Rien ne va plus dans la vie de Suzie! Depuis qu'une vendeuse de chaussures s'est étonnée de ses boucles serrées "blond foncé et montées sur ressort", gonflées et ressemblant "à de gros cotillons" alors que sa mère a les cheveux "raides comme la justice", la petite fille est persuadée qu'elle a été adoptée. Incapable d'en parler avec ses parents, elle décide d'écrire une lettre chaque jour à celle qui pourrait être sa vraie maman.
A cette Mine imaginaire, elle raconte sa douleur, l'attitude des siens,son amitié avec Marcia:
"La première fois que je l'ai vue, ce sont ses cheveux qui m'ont sauté au visage. Mine, ça ressemblait à une vraie attaque orange. Elle est rousse, tellement rousse."
Alors que pour Suzie, les problèmes sont d'ordre capillaire, Marcia doit faire face à la dépression de sa maman, à sa possessivité aussi...
Mais comment oublier qu'on est différente? Il y a tellement de miroirs à la maison, qu'ils sont "comme des obligations dans mon regard pense Suzie." Pas facile de vivre avec un tel secret:
"Mon secret, il ne cesse de gémir comme un petit animal enfermé et oublié au fond d'une cave. Il reste dans ma gorge, il est beaucoup trop grand, je n'arrive ni à l'avaler, ni à le recracher."
Et Marcia, qui gardait si bien ses secrets devient de plus en plus distante.
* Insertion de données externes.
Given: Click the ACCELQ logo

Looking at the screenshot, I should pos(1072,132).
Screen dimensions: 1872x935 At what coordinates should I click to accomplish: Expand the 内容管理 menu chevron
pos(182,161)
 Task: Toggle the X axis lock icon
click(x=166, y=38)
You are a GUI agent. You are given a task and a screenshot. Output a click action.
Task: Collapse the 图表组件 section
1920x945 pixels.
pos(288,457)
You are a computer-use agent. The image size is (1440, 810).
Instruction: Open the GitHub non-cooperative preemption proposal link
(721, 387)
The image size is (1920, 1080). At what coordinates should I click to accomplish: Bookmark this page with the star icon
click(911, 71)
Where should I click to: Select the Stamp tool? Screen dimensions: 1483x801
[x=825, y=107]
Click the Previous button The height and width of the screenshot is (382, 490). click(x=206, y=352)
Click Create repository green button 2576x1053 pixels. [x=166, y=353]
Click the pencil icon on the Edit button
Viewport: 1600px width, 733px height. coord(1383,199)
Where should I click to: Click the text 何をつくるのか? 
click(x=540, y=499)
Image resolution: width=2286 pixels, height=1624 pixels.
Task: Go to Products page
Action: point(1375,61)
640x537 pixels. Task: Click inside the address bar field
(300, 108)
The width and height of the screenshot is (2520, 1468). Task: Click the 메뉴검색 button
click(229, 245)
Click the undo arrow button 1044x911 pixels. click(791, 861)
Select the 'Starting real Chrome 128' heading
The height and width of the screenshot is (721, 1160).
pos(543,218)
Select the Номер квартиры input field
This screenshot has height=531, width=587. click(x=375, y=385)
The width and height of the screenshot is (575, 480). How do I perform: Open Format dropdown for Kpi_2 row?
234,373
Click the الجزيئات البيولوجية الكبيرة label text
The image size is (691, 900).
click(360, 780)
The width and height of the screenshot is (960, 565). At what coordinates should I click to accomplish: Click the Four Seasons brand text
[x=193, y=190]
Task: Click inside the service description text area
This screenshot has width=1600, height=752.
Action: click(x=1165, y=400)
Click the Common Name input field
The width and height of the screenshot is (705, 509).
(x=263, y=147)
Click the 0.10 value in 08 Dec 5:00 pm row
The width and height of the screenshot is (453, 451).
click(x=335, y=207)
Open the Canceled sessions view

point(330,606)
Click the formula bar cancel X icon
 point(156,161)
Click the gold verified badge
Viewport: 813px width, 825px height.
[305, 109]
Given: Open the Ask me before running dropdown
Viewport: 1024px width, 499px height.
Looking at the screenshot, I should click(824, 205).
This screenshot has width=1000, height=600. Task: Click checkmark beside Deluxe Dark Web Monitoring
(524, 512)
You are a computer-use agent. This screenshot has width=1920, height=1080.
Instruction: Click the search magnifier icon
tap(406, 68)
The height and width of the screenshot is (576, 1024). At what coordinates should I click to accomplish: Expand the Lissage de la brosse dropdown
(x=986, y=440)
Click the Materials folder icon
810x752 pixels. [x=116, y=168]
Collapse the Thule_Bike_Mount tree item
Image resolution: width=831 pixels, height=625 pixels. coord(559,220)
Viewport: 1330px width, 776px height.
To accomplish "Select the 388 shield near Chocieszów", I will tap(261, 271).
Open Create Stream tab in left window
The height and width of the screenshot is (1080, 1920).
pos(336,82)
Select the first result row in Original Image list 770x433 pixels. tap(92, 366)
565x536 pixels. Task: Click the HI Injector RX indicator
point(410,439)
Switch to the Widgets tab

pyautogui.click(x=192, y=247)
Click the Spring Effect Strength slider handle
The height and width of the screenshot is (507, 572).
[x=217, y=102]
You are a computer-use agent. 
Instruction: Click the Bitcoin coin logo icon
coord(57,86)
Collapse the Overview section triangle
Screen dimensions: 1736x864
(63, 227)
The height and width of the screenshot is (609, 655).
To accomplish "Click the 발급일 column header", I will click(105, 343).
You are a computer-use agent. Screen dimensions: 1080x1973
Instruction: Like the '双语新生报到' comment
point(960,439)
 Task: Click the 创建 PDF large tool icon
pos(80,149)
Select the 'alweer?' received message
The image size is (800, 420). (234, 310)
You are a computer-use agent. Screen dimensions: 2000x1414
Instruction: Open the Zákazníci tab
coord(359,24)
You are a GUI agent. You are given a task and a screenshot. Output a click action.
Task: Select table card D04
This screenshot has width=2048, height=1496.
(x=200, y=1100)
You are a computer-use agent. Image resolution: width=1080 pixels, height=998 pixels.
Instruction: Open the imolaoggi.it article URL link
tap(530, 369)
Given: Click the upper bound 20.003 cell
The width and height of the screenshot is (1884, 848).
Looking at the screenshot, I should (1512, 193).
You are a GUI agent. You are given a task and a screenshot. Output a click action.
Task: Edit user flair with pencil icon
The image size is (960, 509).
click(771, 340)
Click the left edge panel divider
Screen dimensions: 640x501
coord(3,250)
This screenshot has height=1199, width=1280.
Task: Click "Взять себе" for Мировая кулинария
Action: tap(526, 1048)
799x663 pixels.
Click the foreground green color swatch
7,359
Suzie se sent isolée:
"Par moments, je pense que mes parents et moi étions debouts en équilibre sur un morceau de terre flottant sur l'eau. Mais depuis que je connais la vérité, le petit bout de terre s'est fendu en deux. Le courant de nos différences m'éloigne d'eux".
Heureusement, tante Odile arrive...
Ce sont les détails et le minuscule qui font le grand tout, non pas les cheveux, les yeux ou les anglaises. Suzie a dix ans et n'a pas le recul nécessaire pour "apprivoiser" les réflexions d'autrui. De ce fait, elle développe un fantasme d'adoption, fait la tête à ses parents qui s'interrogent, ne voit pas le mal être grandissant de sa meilleure amie.
Marie Chartres décrit ce repli sur soi dont les interrogations sont évacuées sous forme de lettres à une inconnue. Cependant, petit à petit, Suzie va faire un cheminement inverse; elle va grandir en quelque sorte, aidée avec tact par son entourage.
En filigrane, on retrouve les thèmes chers à l'auteur: le silence, les secrets, le passage à l'écrit en guise de thérapie, de solution à un problème au départ insoluble.
La vérité vient des yeux, des détails, et non des miroirs, reflets déformés de l'être.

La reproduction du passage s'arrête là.